Puisque
« c’est le ridicule et la folie qui font rire », on peut
trouver au second larron un air du neveu de Rameau. Hybride
de Triboulet et d’Absalon, ce parfait ahuri a survécu à
Dieu sait quel bal des ardents. Lui seul fait preuve de
concentration. Son déguisement de coq n’en est que plus
réussi. Le couronne une espèce de scie circulaire dont les
dents auraient été couchées par une explosion. La bouche
entrouverte, les yeux écarquillés, cet impénétrable drille
a vu quelque chose. A sa place, qui chercherait à se rendre
utile ? Sur la figure ... on ne lit rien de bon. Entouré
de rayons, son visage est-il l’ostensoir ou bien le miroir
d’une horreur qui nous échappe ? Prenons encore l’homme
à droite du tableau. (...) On n’en trouve que bien peu à
s’être montré aussi cramoisi que lui. Si peu pudique, l’érythème
de son habit, que par antiphrase ce garçon personnifie l’absence
de honte ! Garçon est le mot. N’y entendre que le masculin
de garce est d’autant moins exagéré qu’il a souvent été
confondu avec Scapin. (...) Celui-ci porte, irrigué comme
nu placenta, un somptueux béret. Toujours imité par la haute
couture, vulgarisé sous le nom de faluche par les étudiants,
jamais égalé parce qu’y manque la touche du vaurien, l’objet
se doit d’être soigneusement posé.

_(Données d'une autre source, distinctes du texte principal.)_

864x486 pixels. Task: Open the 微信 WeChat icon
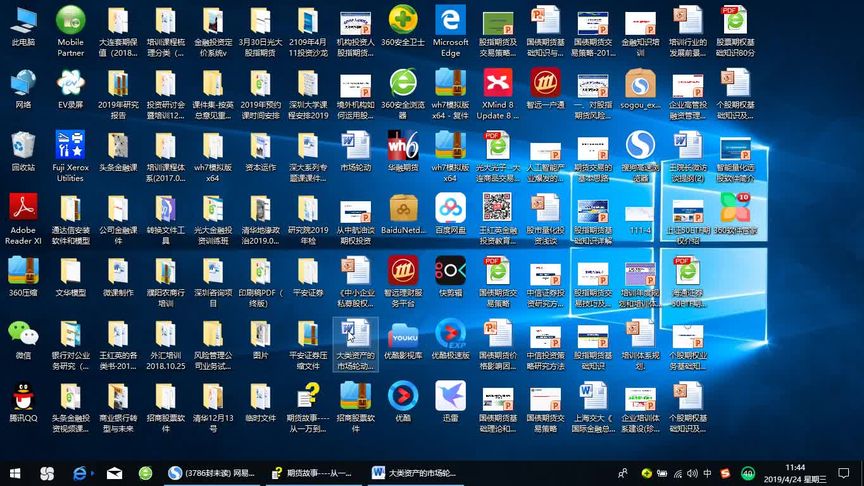(22, 335)
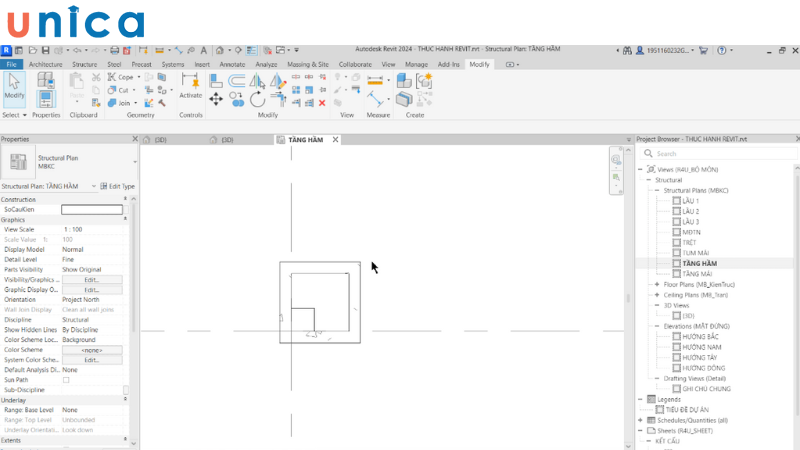Click the Project Browser search field
The width and height of the screenshot is (800, 450).
coord(720,154)
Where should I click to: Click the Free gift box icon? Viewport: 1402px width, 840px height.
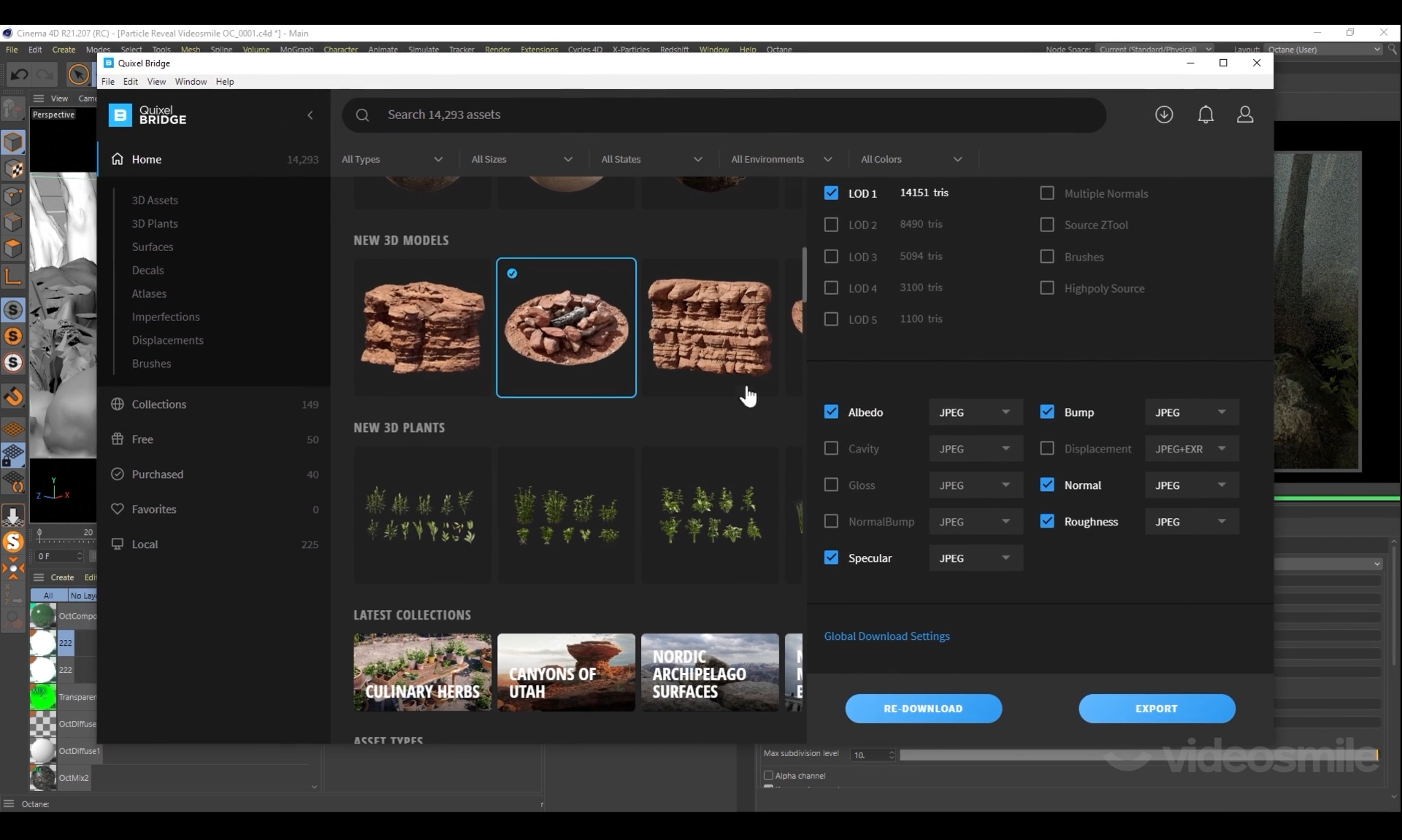pyautogui.click(x=118, y=439)
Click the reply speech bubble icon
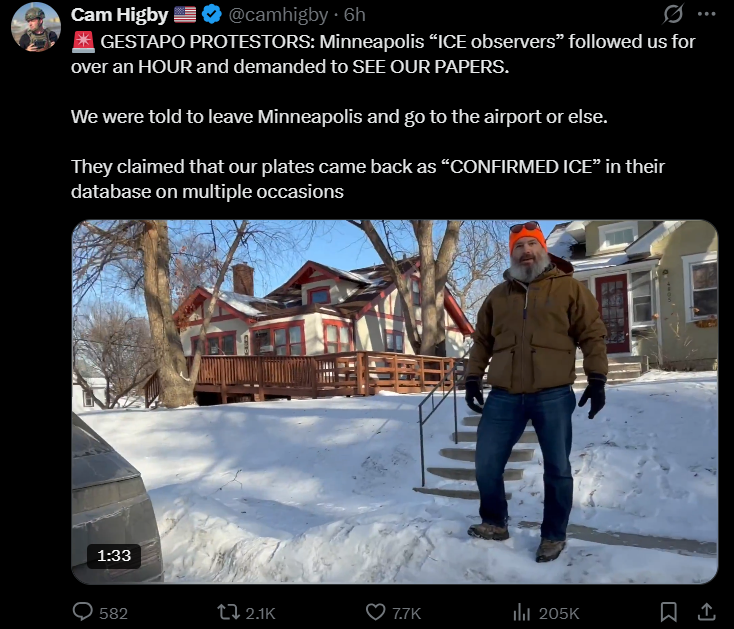Image resolution: width=734 pixels, height=629 pixels. (83, 612)
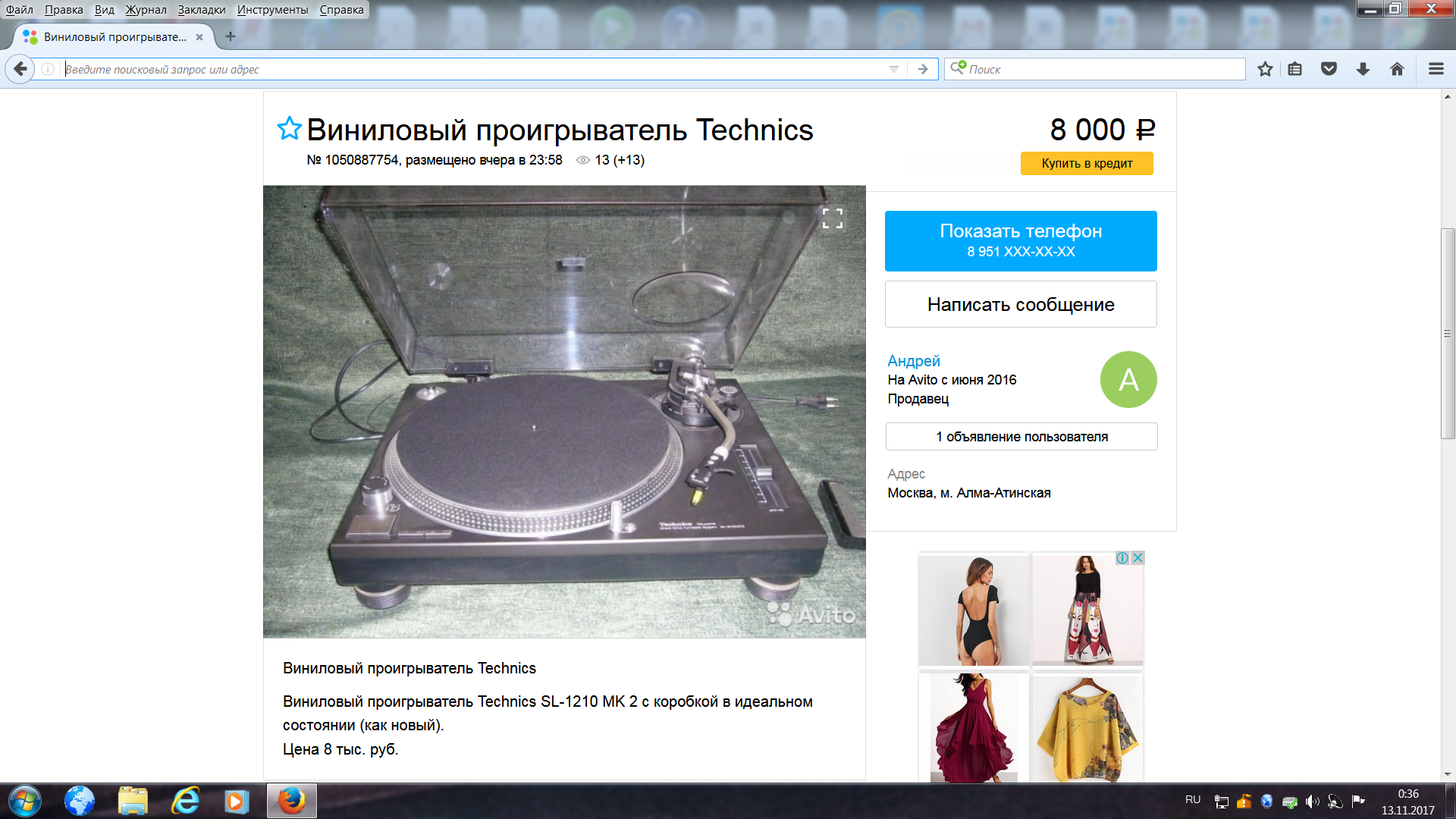Open a new tab with plus button

(231, 36)
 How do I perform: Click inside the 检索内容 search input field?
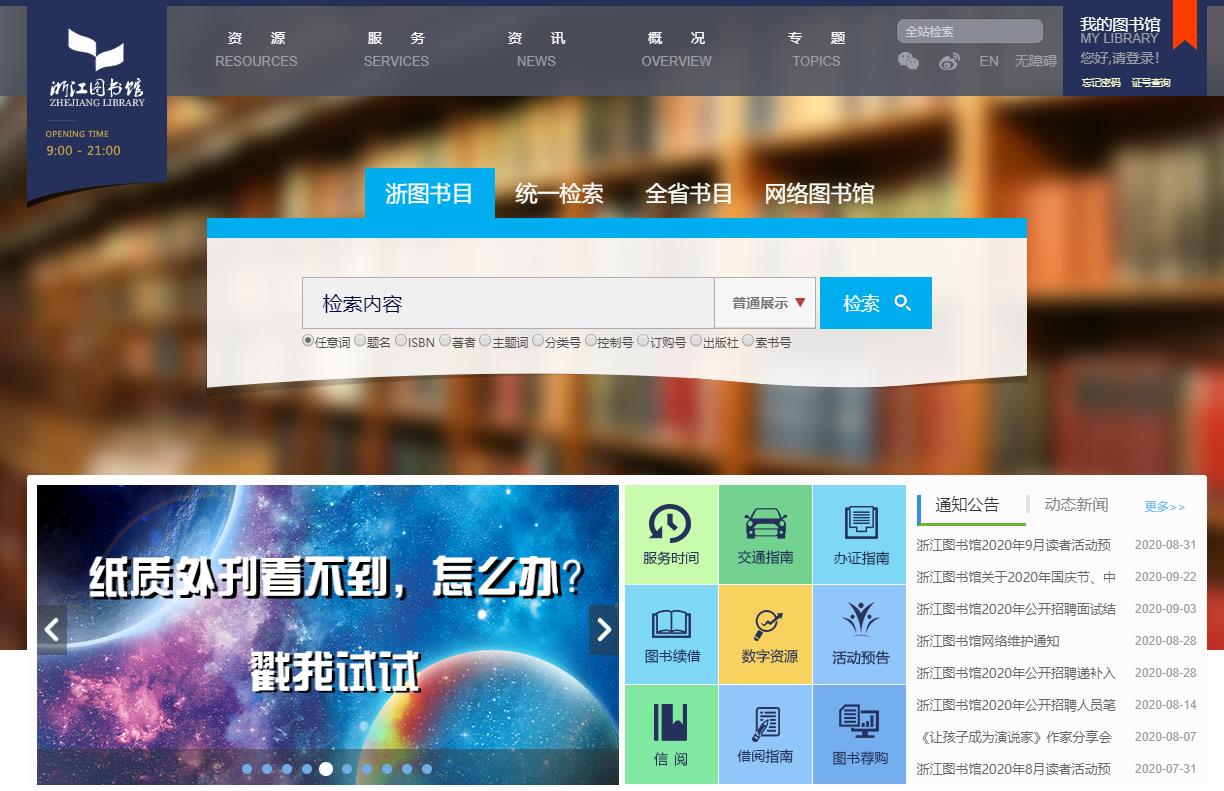pyautogui.click(x=500, y=302)

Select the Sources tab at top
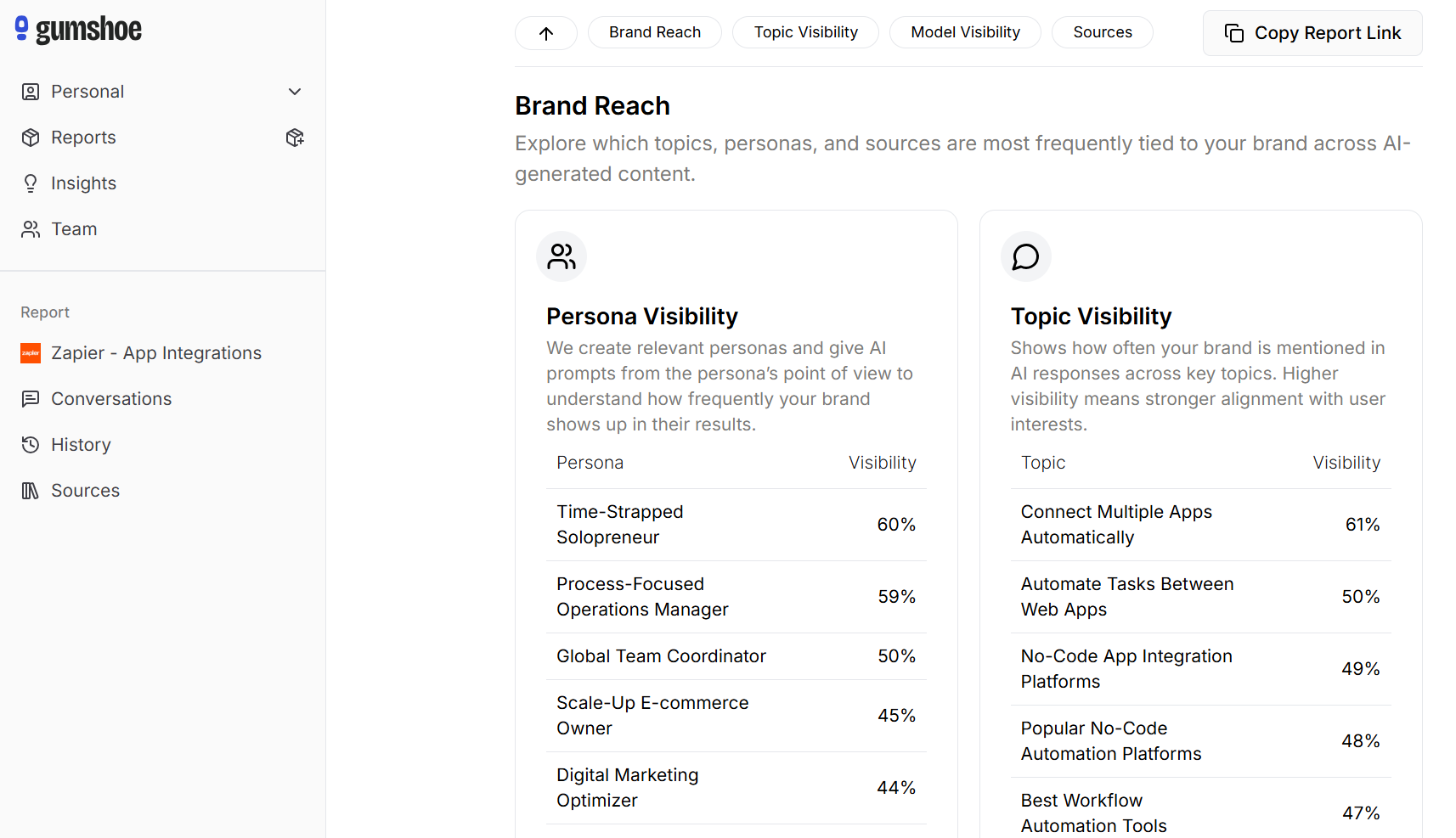pyautogui.click(x=1102, y=32)
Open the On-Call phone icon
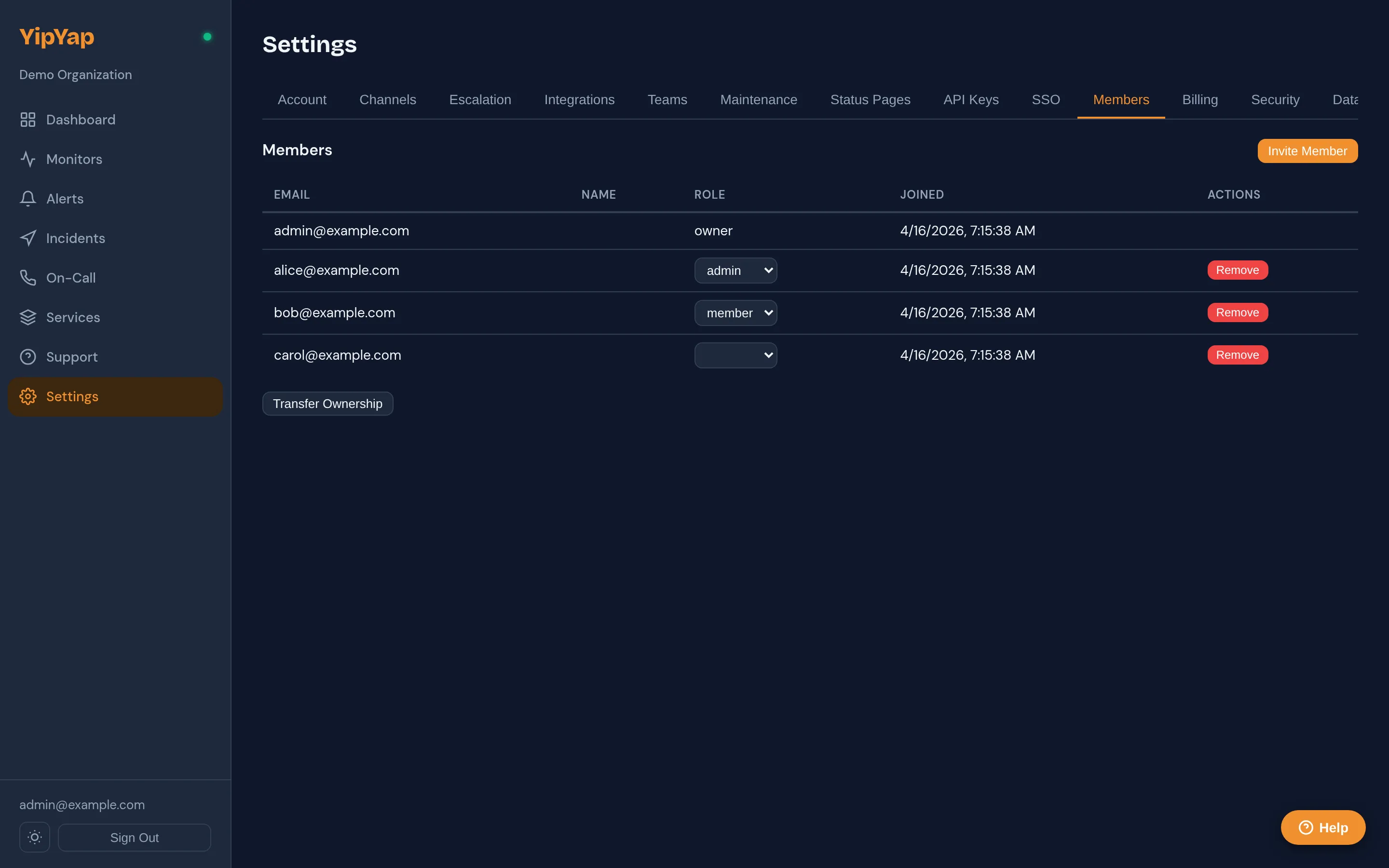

Donner la bonne inclination
à ce genre de couvre-chef n’est pas à la portée du premier
chasseur alpin venu. A la fin du XXè siècle, il n’est pas
plus de deux endroits au monde où l’on sache le faire. A
Sienne, quelques jours par an, quand toute la jeunesse prend
l’air spadassin. Et, bien sûr, dans certaine compagnie suisse,
qui garde qui vous savez. Que ces endroits ne soient pas
trop éloignés l’un de l’autre ne fait que le confirmer :
décidément les habits sont italiens. Et faits pour tout
sauf travailler. Sans la fronce en haut de sa manche, la
veste serait sérieuse. La costumière, qui connaît son métier,
sait que le théâtre tient parfois à quelques volants en
plus ou en moins. Sur le geste du bras est-il nécessaire
d’insister ? (...) Œil d’aveugle, sourcil fusain, barbe
bleue, patte non taillée qui commence un mouvement d’accroche-cœur,
accessoires que tout cela au service de la moue. La lèvre
supérieure, en soulevant à moitié la narine, prend cette
arrogance guimauve qui a fait le succès du premier Elvis
Presley.(...) Leur costume, leur type théâtral, même s’il
reste flou, l’embryon d’intrigue qui les fait se côtoyer,
leur passion prédominante, comme dirait l’autre, tout en
eux, par les moyens conjugués de l’humour et de l’effroi,
tout propose la botte au monde qui regarde.